14 Eylül 1982 günü saat 16.10’da, Beşir Cumeyyil ve beraberindeki 26 kişi, Beyrut’un Eşrefiyye semtinde parti binasında toplantı halindeyken gerçekleştirilen bombalı saldırı sonucu hayatını kaybetti. Saldırıyı düzenleyen kişi, Habib Şertûnî isimli Mârûnî bir Hristiyan’dı ve Suriye Sosyal Milliyetçi Partisi üyesiydi. Şertûnî birkaç yıl tutuklu kaldıktan sonra, 1990’da firar etti ve Suriye’ye yerleşti. Hâlen orada yaşadığı tahmin ediliyor.

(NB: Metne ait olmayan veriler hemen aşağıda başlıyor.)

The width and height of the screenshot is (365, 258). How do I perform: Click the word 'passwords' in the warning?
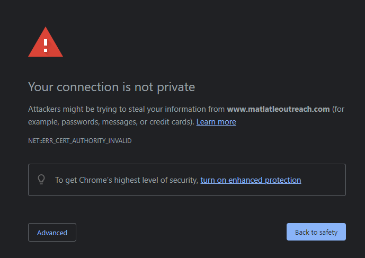[x=79, y=122]
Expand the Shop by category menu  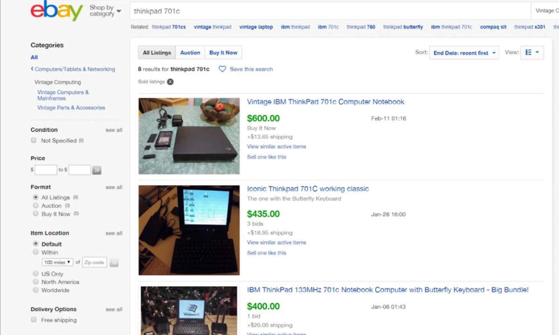click(x=105, y=11)
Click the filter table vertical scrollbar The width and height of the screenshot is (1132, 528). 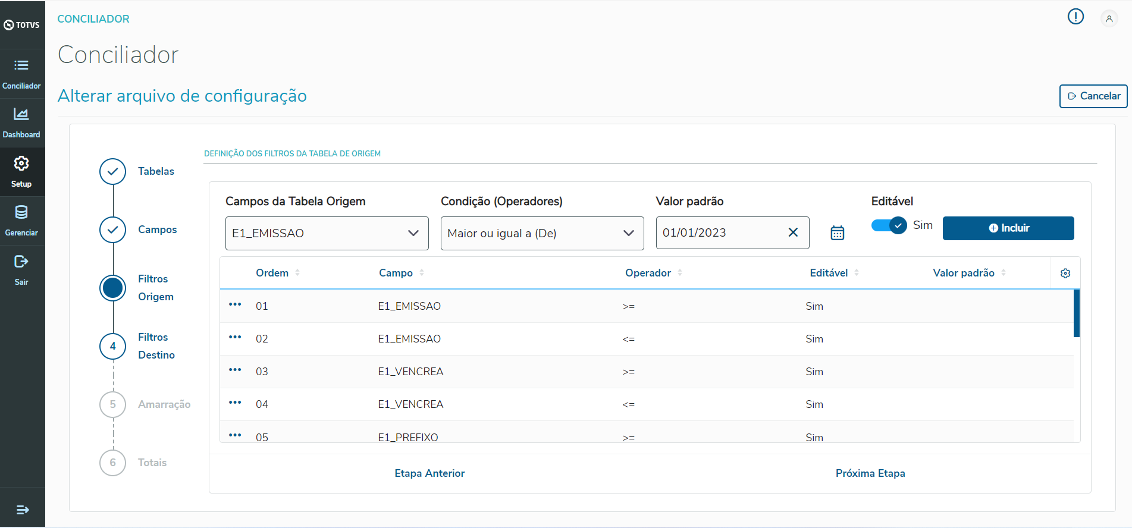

İç Savaş devam ederken Lübnan’da gerçekleştirilen bir başka önemli suikast, 16 Mayıs 1989 günü Sünnî cephenin lider figürü Lübnan Müftüsü Şeyh Hasan Hâlid’in öldürülmesiydi. Eski başbakanlardan, bakanlardan, milletvekillerinden, kanaat önderlerinden ve âlimlerden oluşan İslâmî Koalisyon’un başkanlığını da yürüten Hasan Hâlid, tıpkı Beşir Cumeyyil gibi Suriye ordusunun Lübnan’daki varlığına karşıydı. Beyrut’un merkezinde 136 kilogramlık patlayıcıyla düzenlenen suikast, Şeyh Hasan ve 21 kişinin hayatına mal oldu. Hadisenin olağan şüphelisi, yine Suriye istihbaratıydı.
Lübnan İç Savaşı 1990’da imzalanan Tâif Anlaşması’yla sona erdi, ancak ülkedeki siyasî suikastlar hız kesmedi. Çok sayıda ismin yanında, 14 Şubat 2005’te öldürülen Refîk Harirî, Lübnan yakın tarihinin en önemli şahsiyetlerinden biriydi. Şeyh Hasan Hâlid’den sonra Refîk Harirî, Lübnanlı Sünnîler açısından yeri zor doldurulacak bir başka kayıptı.
Lübnan’da Şiî cephe de -bilhassa İç Savaş’tan sonra- önemli kayıplar verdi. Hizbullah’ın ikinci genel sekreteri Abbas Mûsevî 1992’de, üçüncü genel sekreteri Hasan Nasrallah da 2024’te İsrail tarafından öldürüldü.
İsrail bugünlerde 1982-2000 arasında tam 18 yıl kaldığı ve nihayet geri çekildiği Lübnan’a yeniden hücum ediyor. Bu sürecin sonunda İsrail’in herhangi bir şey elde edemeyeceği ve yeniden kendi içine dönmek durumunda kalacağı çok açık. Eskisinden çok daha derin sayısız krizle içeride boğuşmak üzere hem de.
Bugün karşımızda duran Ortadoğu manzarasında azınlık cemaatlerin ve çeşitli dinî grupların kendi beka kavgaları sürerken, satranç tahtasında “Şah”ın yeri boş duruyor. Şah, yani her açıdan çoğunluğu oluşturan Sünnî kitle. Halklarıyla, teşkilâtlarıyla, dinî cemaat ve yapılanmalarıyla ve hatta hükümetleriyle, Sünnîlerin gidişata etki etmekteki rolleri, sahadaki nüfuslarıyla hiç mütenasip değil. Tarihte Sünnîlerin bu kadar dağınık, birbirinden kopuk, başsız ve lidersiz kaldığı dönemler çok nadirdir. Bölgemizin istikbalini her açıdan tehdit eden bu varoluşsal kriz, üzerinde sürekli düşünmeye değecek kadar mühim bir gündem maddesi.